Abstract

Organic redox-active compounds are promising alternatives to traditional inorganic analogs in organic batteries owing to their high energy density and tunable redox potentials. However, their poor cycling stability due to undesired dissolution in electrolytes and low electronic conductivity limit their applications. Herein, we report the large π-conjugated condensed aromatic structures/extended π-conjugation of perylene-based aromatic polyimide (namely, 5,12-bis(pyren-1-ylamino)perylenediimide– hydrazine, BA-PI) as cathode for use in lithium-ion batteries. This cathode is synthesized by one-step polymerization reaction between the aminopyrene-substituted at the 1,7-bay area of perylene-3,4:9,10-tetracarboxylic dianhydride (PTCDA) unit and hydrazine hydrate. The half-cell battery employing BA-PI exhibits an initial discharge capacity of ∼51 mAh g–1 in the potential range of 1.5–3.5 V vs Li+/Li, which is ∼78% of its theoretical value (∼65.46 mAh g–1).
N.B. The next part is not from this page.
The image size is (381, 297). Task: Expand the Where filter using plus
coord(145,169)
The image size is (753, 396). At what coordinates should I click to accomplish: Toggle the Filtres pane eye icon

Further, a different BA-PI-based cell delivers initial discharge capacity of ∼85 mAh g–1. When the deep-discharging to 0.01 V vs Li+/Li (at the very low voltage of <1.5 V), about 34 Li+ ions can be incorporated into a BA-PI electrode on copper foil as a current collector, exhibiting an extremely high specific capacity of ∼1096 mAh g–1. Moreover, the non-bay-substituted perylene-based aromatic polyimide, as control cathode, has delivered a discharge capacity of ∼129 mAh g–1 and shows good cyclic stability, indicating that such perylene-based aromatic polyimides are promising organic cathode materials for high-capacity lithium–polyimide batteries.